В этом лагере прожили до осени 1941 года. Как-то из общего строя выбрали наиболее здоровых парней, человек шестьдесят, и погнали. В новом лагере бараки стояли с двух сторон, на одной — пленные, на другой — охрана. До нас здесь жили французы, их раздали на работу к крестьянам.
Работу нам давали самую тяжелую. Пилили лес ручными пилами с корня. Вечерами в лагерь возвращались, едва волоча ноги. Кормили супом из брюквы, давали кусочек хлеба из отрубей. Перед сном — своеобразная зарядка: комендант выстраивает на площадке, пересчитывает и дает команду: «В бараки!» У каждого барака стоит солдат с кинжалом в руках и, когда забегает пленный в барак, обязательно ткнёт или ударит кинжалом пленного. Эту процедуру частенько проводили и ночью.
Побег
Несколько раз я пытался бежать. Утрами нас, находящихся в одном бараке, заставляли грузить в бричку мертвые тела пленных и возить к захоронению. Оно было в трех километрах от лагеря, недалеко от небольшой рощи, где протекал канал.

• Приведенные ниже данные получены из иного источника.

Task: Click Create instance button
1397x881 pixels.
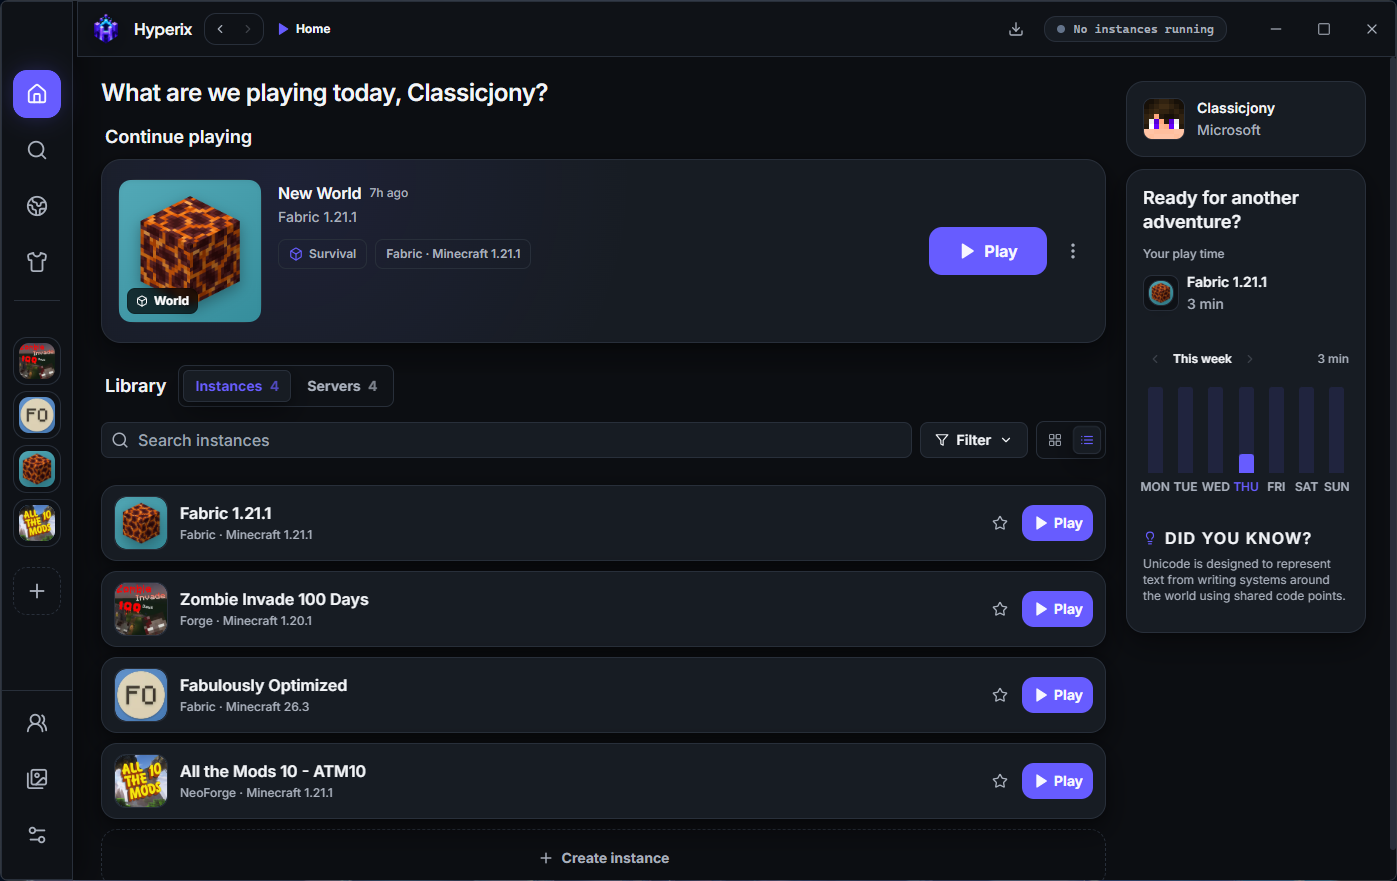Action: tap(604, 858)
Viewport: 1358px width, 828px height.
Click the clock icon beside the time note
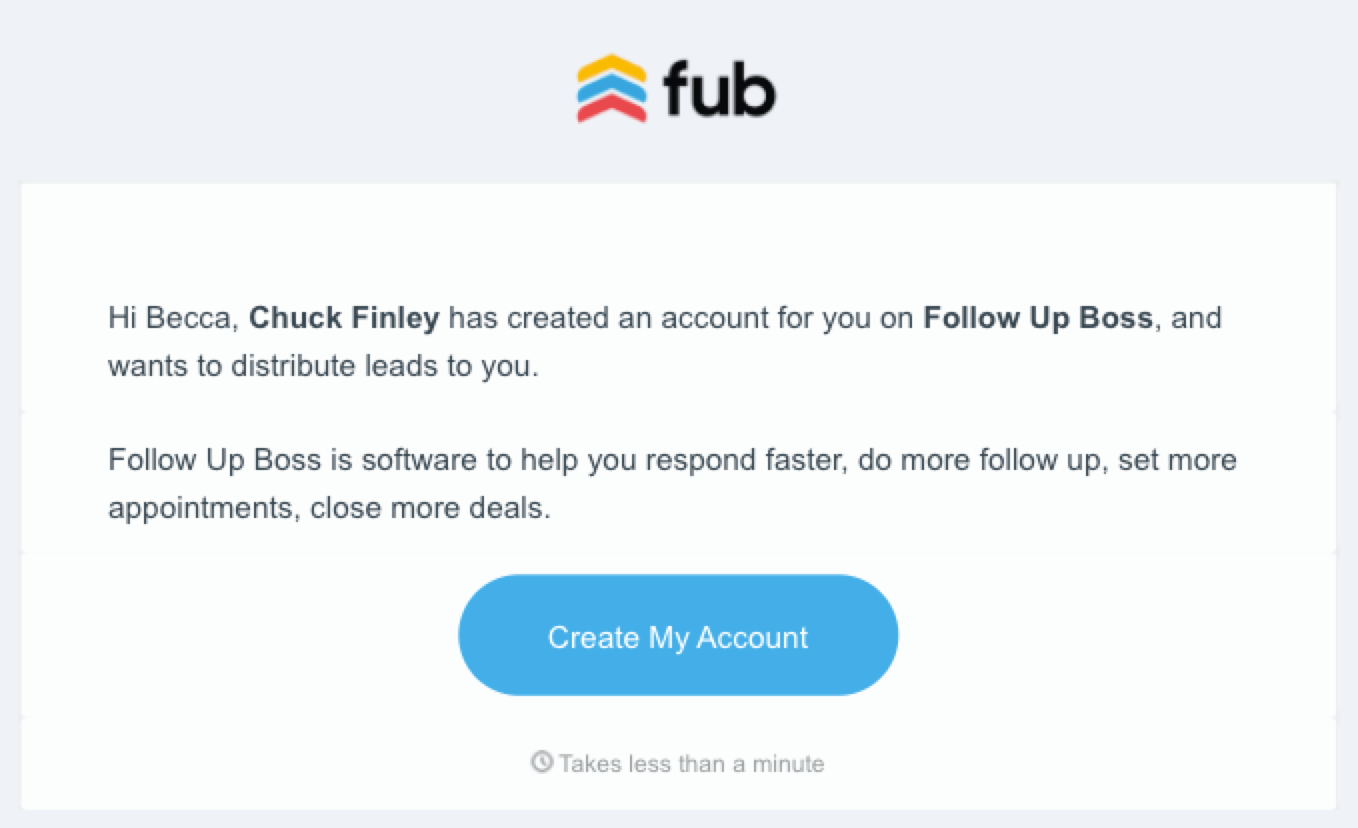coord(542,763)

Солнечным майским днем 1944 года я решился на новый побег. Когда подвозили очередную бричку с покойниками к могиле, повстречался крестьянин. Конвойный остановился, они разговорились, а мы двигались дальше. Поравнявшись с ямой, начали сбрасывать с брички тела. Я попросил ребят: «Когда стану на краю могилы, сбросьте очередного покойника и им сшибите меня в яму». На меня набросали еще тела и быстро потащили бричку обратно в лагерь. Я не знал, видел ли охранник, проговорился ли кто из наших, поэтому лежал бездыханно. До этого некоторые ребята умудрялись ложиться в бричку с покойниками, их вывозили из лагеря, и никто не выдавал.
Пролежал среди мертвецов до темноты. Сразу выбраться не смог, пришлось складывать трупы друг на друга у края могилы и по ним выбираться на поверхность. Сначала пополз к роще и, чтобы запутать следы, пошел вдоль канала по воде.
Долго бродил по лесам и полям, спал в мелких ельниках, голодал. Однажды недалеко от небольшого города увидел работающего в поле человека. Побежал было от него, но тот крикнул на ломаном украинском языке, что он поляк и его нечего бояться. На мне уже гражданская одежда была, приобрел в этом побеге. Мы заговорили. Подъехал на мотоцикле немецкий солдат, заинтересовался моей личностью. Поляк сказал, что будто я работал у крестьянина, сбежал от его побоев. Солдат привез нас к проходной крупного нефтеперерабатывающего завода. Охранники, узнав, что я русский, набросились на меня с кулаками. Тут вошел вызванный офицер. Поляк рассказал ему ту же байку. Офицер приказал поляку взять меня с собой к его же хозяину.
Крестьянин был доволен, что к нему поступила дополнительная дешевая рабочая сила. Проработал я здесь почти всю зиму.
Снова плен
Но все же за мной приехали немцы. Привели к большому сараю, где таких, как я, тьма. Наши водоканал на своей крови строили. На этом канале до меня две партии русских замучили.
Хранил я 25 марок, заработанных у крестьянина. Они мне и помогли выжить. Эти деньги я отдал чеху-надсмотрщику, который посодействовал моему новому побегу.
На этот раз на свободе быть долго не пришлось. Проснулся от гула моторов, вышел на опушку леса, увидел бегущие танки. Знаки на танках непонятные Узнал на офицере английскую форму. Осмелел — куда деваться? С ним отправился в комендатуру. Там уже человек десять русских. Через несколько суток в крытой машине доставили нас в русский сортировочный лагерь (проверочный). Не обошлось без гауптвахты.
Так закончилась для меня война, где я сполна испытал унижение, надругательство над телом и душой. Считаю, что чудом остался в живых.